Kenny got a standing ovation. Dave Anderson MP also spoke in defence of an unabridged union link. Jon Ashworth, a Labour whip, was put up to speak from Miliband’s office, and later summarised his speech like this: “The priority now is to ensure all parts of our federal party are engaged in this debate and of course we must maintain the collective voice”.

Unite union general secretary Len McCluskey, who has displeased left activists in his union by welcoming the “opt-in” talk, also got a standing ovation.

“If our party is to have a future it must speak for ordinary workers and it must represent the voice of organised labour. Trade unionists are the people in this land who create the wealth of our nation... And everyone in this party — everyone — should be proud of our link with them through their trade unions”.

And yet, in its gritty detail, this Labour conference has been as bad as other recent ones for arbitrary ruling-out of motions and rule-change proposals from local Labour Parties. And as dominated by windy front-bench speeches. The Labour leaders remain committed, in general, to keeping Tory cuts.

After the experience of “New Labour” in 1997-2010, a real democratisation, a proper debate, and an effective assertion by unions and local Labour activists of working-class interests, was needed in the Labour Party. With only one more Labour conference this side of the next general election, such transformation before May 2015 is very unlikely.

Despite Ed Miliband’s claim that “the era of New Labour has passed”, a Labour government after May 2015, if we get it, will be only a modified version of the 1997-2010 regime, not something radically different.

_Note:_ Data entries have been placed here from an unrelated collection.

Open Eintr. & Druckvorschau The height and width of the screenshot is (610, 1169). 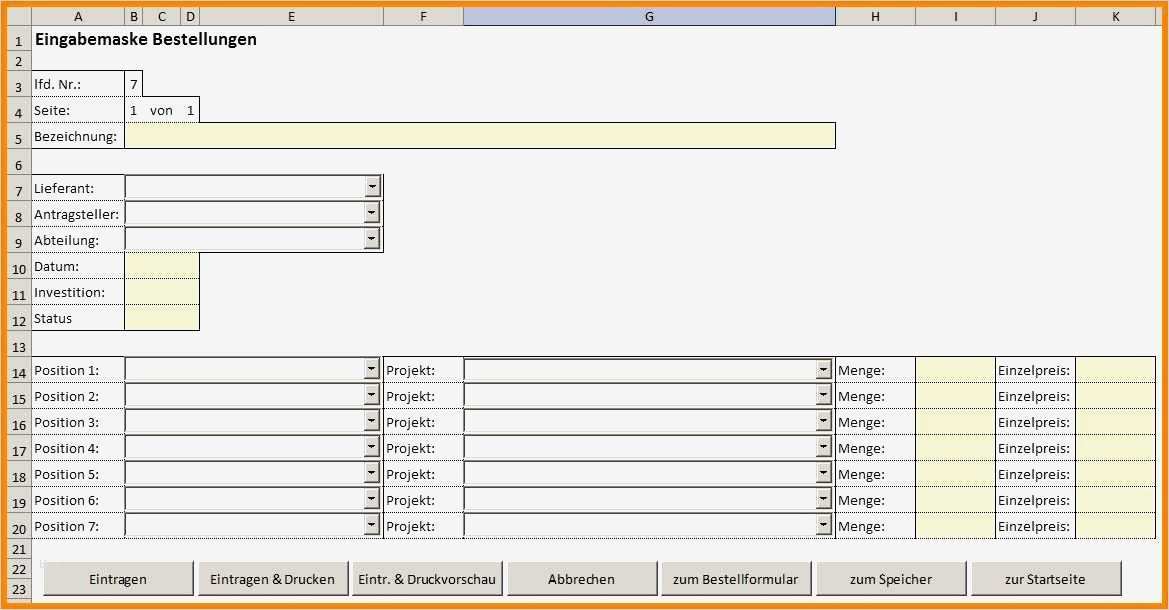(427, 578)
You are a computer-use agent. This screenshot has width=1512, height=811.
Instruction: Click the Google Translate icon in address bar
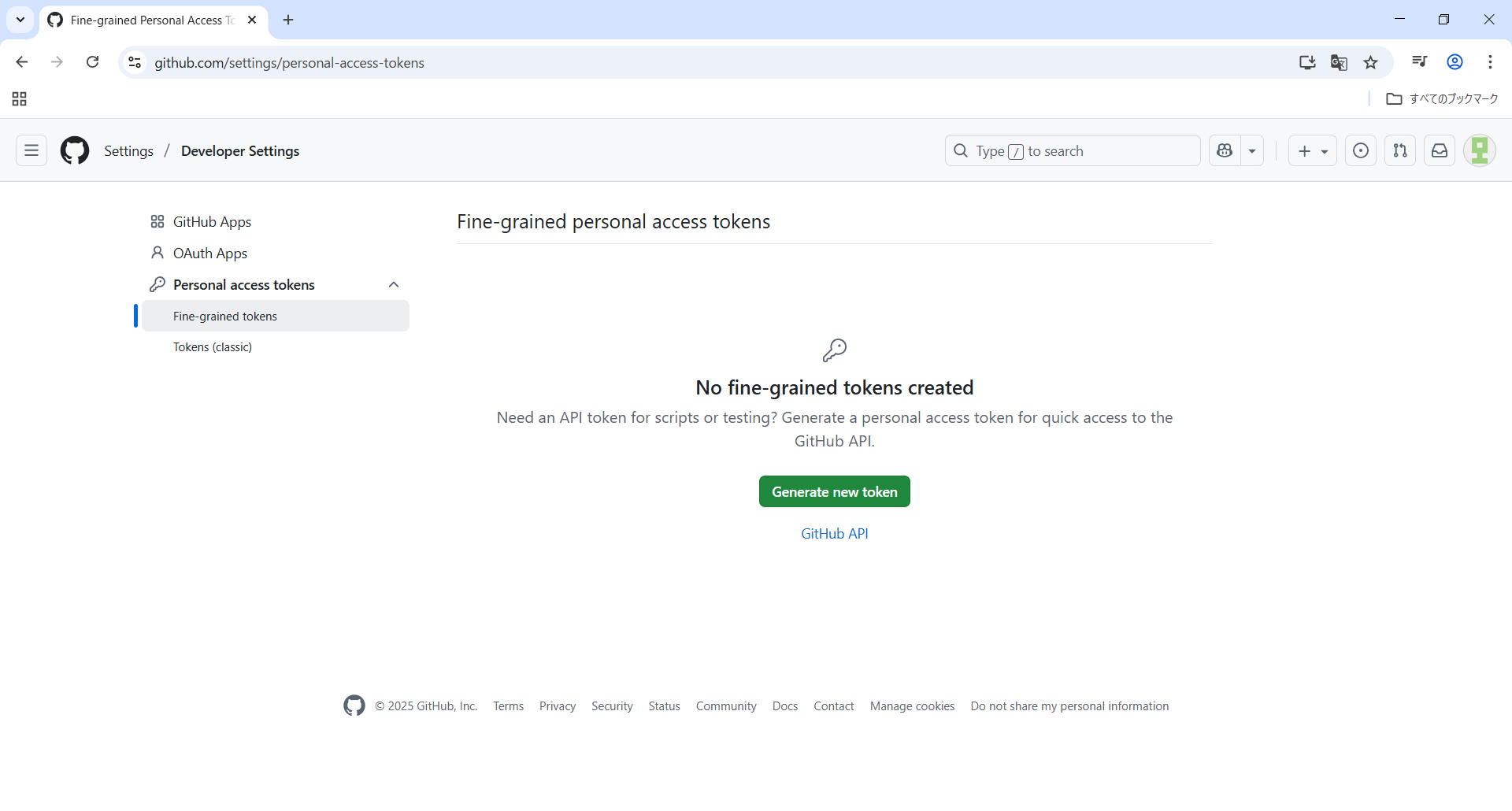pos(1339,63)
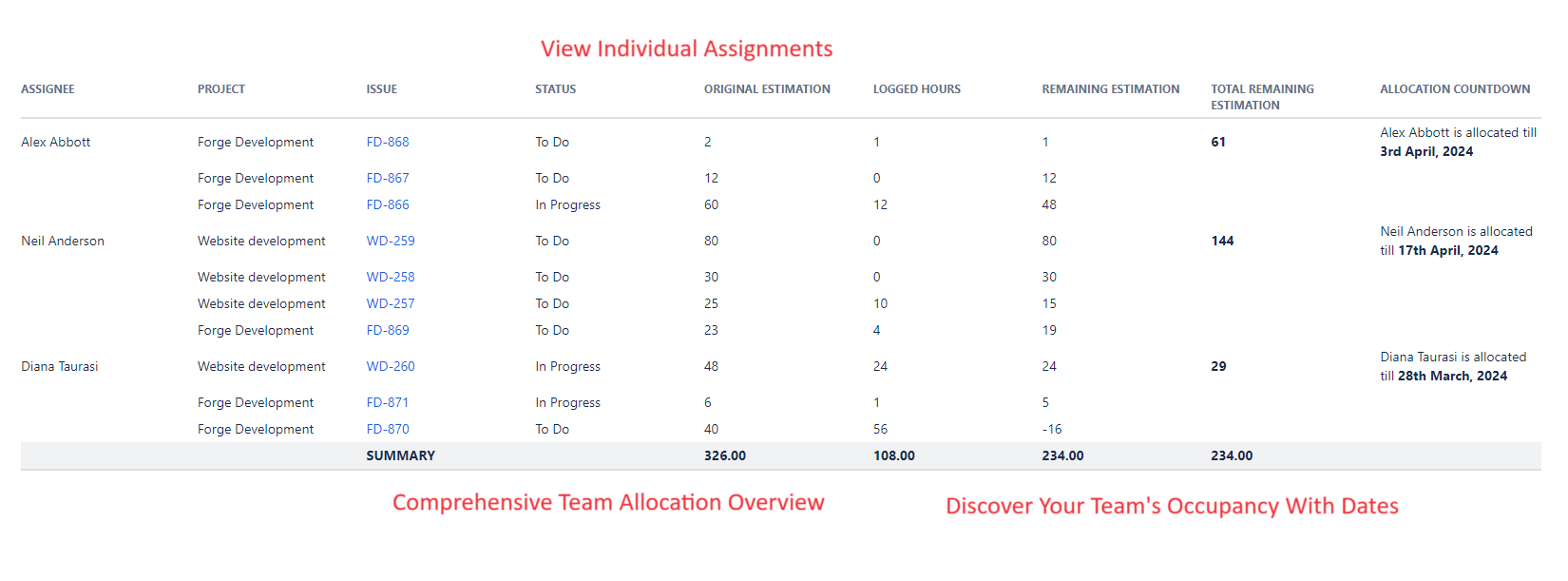
Task: Click the WD-260 issue link
Action: click(391, 366)
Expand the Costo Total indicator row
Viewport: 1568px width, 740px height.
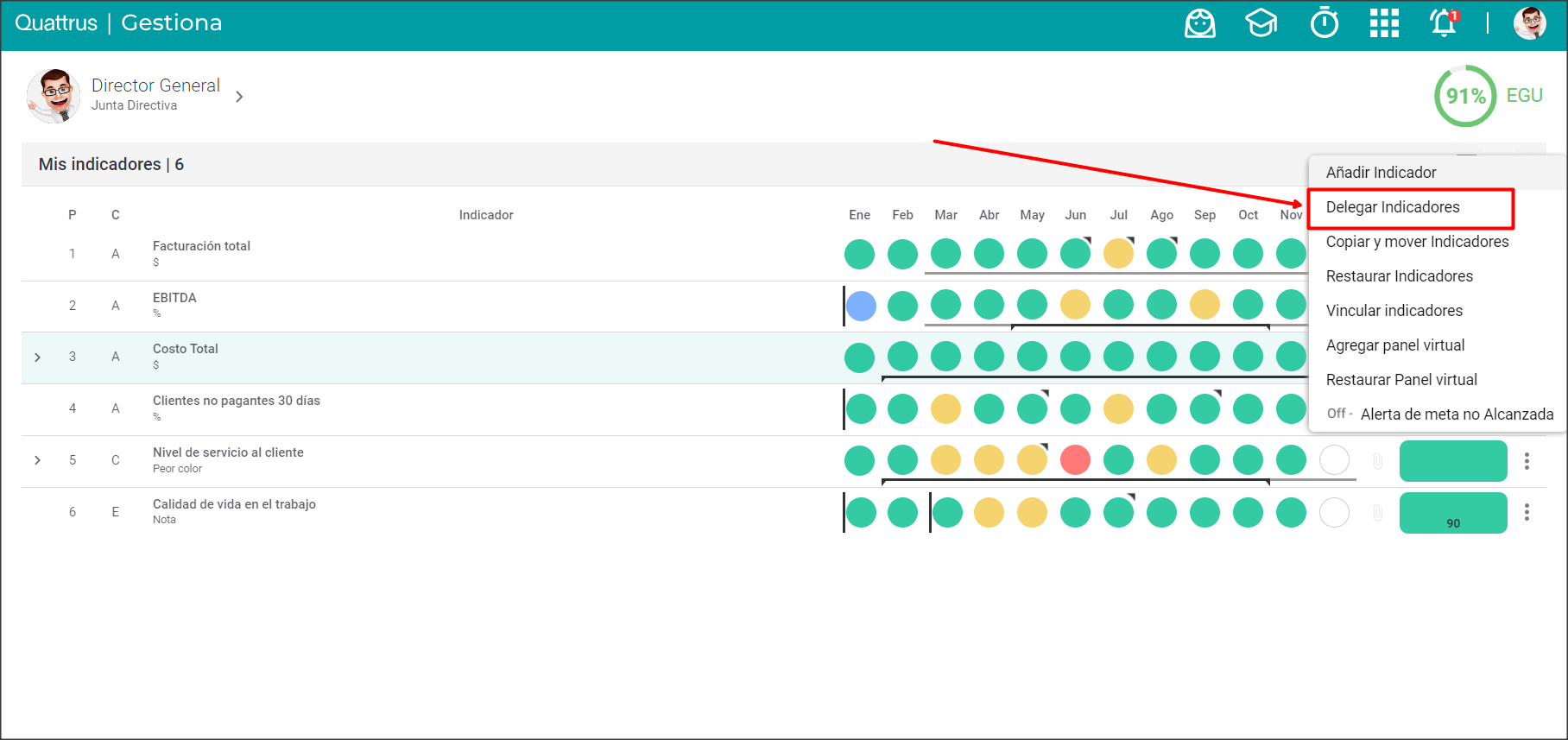pyautogui.click(x=37, y=357)
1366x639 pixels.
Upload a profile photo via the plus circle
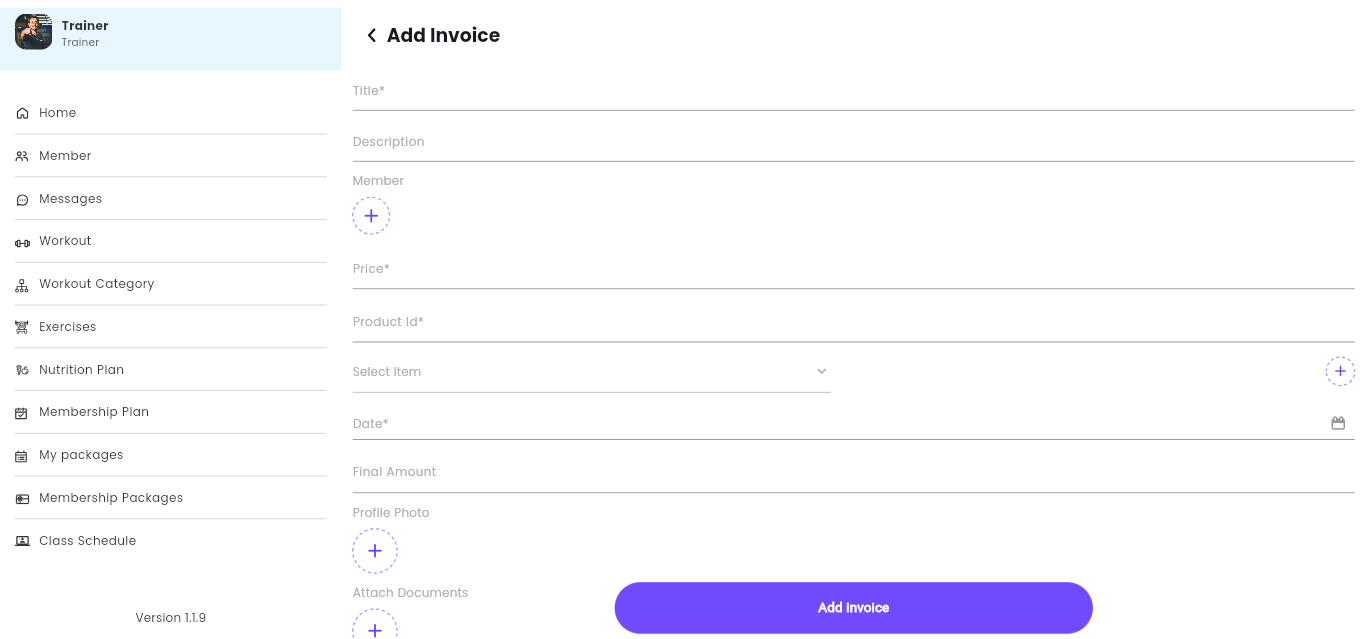click(x=375, y=551)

The murmurs of revolt in the Labour and trade-union rank and file, reflected in the blips of leftish talk from the platform, are as yet only murmurs. But they are important. This labour movement, bureaucratised though it is, is the only one we have. The struggle within it cannot be bypassed by instant just-add-water alternative left parties.

Our task is to build a collective of socialists who will work both at fundamental re-education of the movement and at taking forward every struggle, however partial.